The offset to the manageable puzzles is that the environmental design lacks enough uniqueness from stage to stage. The perils are often very similar, and the visual design feels like it’s always pulling from the same pool of aesthetic elements. It all ends up looking the same, even though the puzzles aren’t.
In fact, I’ve replayed a few to test out newer theories of how to solve them, but at times I can’t remember what the point of the puzzle was in the first place.
That somewhat repetitive aesthetic can wear us down a bit, but thanks to the nature of the Switch it doesn’t.

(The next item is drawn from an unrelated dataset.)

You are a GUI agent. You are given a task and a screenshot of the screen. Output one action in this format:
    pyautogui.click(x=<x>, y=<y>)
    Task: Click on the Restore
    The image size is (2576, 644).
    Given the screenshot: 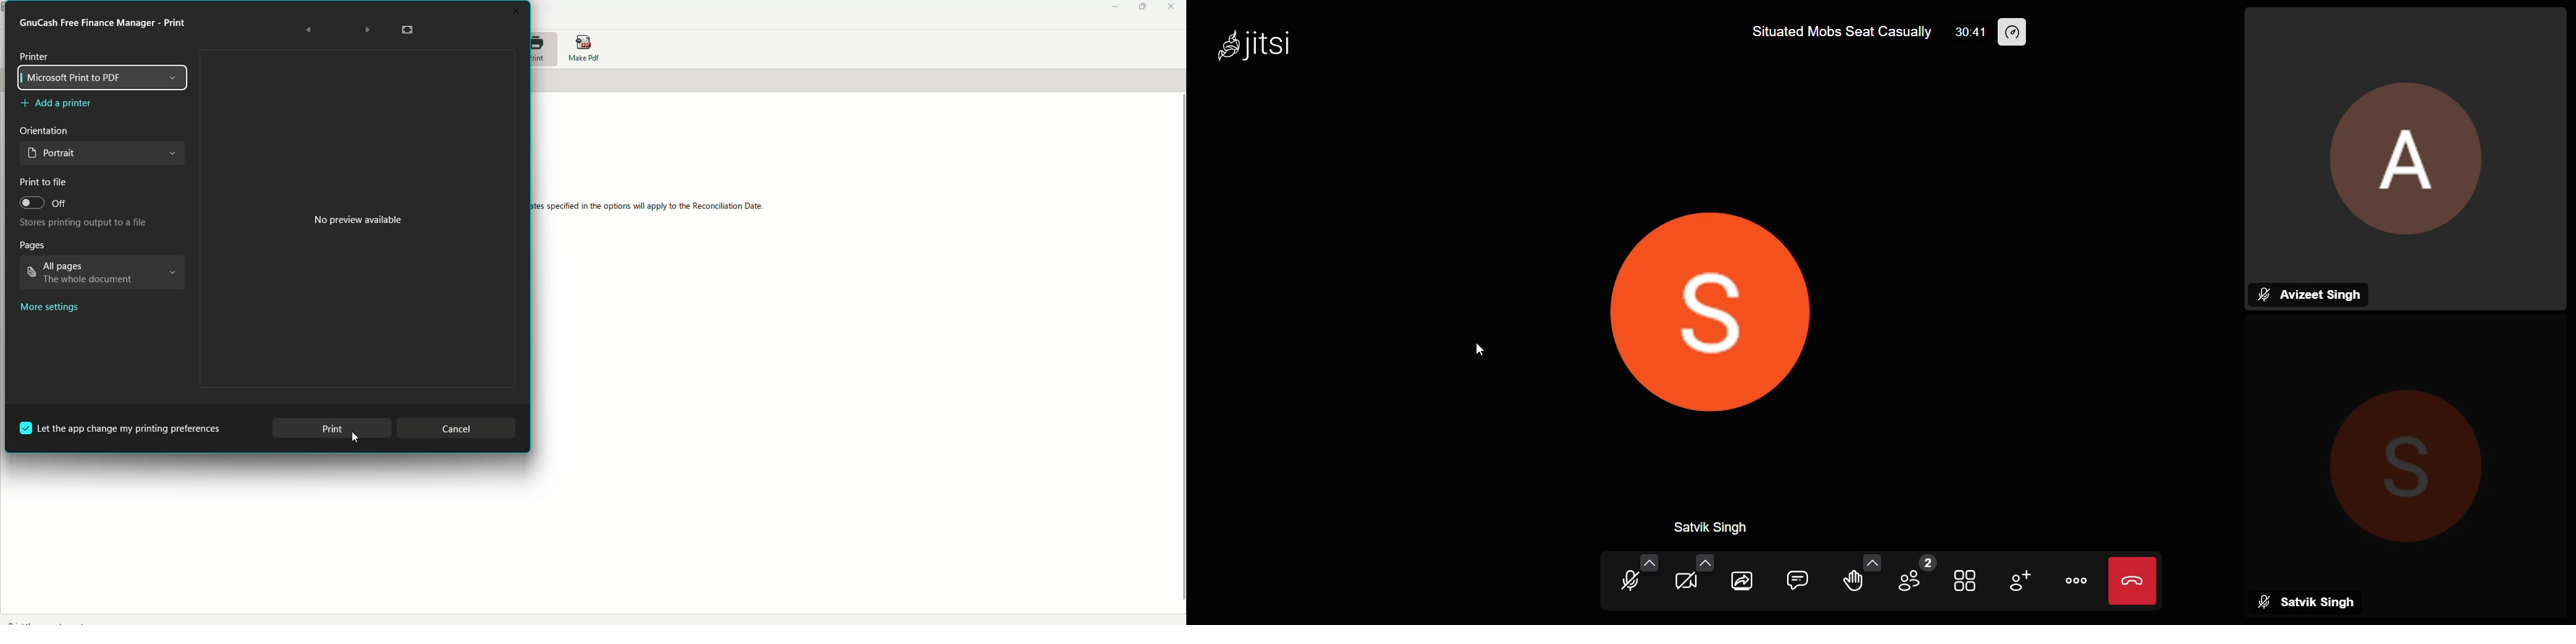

Timelie is designed to be picked up, played a bit, and then put back down for later; oftentimes stepping away can help give us enough of a break to come back to a puzzle with fresh eyes. Though it looks and functions fine in docked mode, its bread and butter is in the Switch’s handheld, undocked side, interacting with it while we’re watching something on TV.
Timelie is an enjoyable puzzle game. It doesn’t leave us frustrated, it just asks us to keep trying. Its magic doesn’t lie in the one ultimate solution, but in the many, and in how each playthrough can lead to a very different way to solve the same puzzle. Test, test, test. Try it again. “You’ll get it, don’t worry,” we can almost hear it say. And when we do, we feel like we’ve succeeded in our hypotheses, helping tell the latest snippet of a unique story.
This review is based on an eShop code sent to SideQuesting by the publisher.